* [Action item]:
Transcribe each record exactly as it appears.

:: Stored data ::

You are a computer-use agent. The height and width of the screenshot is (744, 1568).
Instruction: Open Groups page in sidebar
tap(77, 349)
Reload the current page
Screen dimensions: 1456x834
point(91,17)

:::

* [Result]:
You are a computer-use agent. The height and width of the screenshot is (744, 1568).
Instruction: Open Groups page in sidebar
tap(77, 349)
Reload the current page
Screen dimensions: 1456x834
point(91,17)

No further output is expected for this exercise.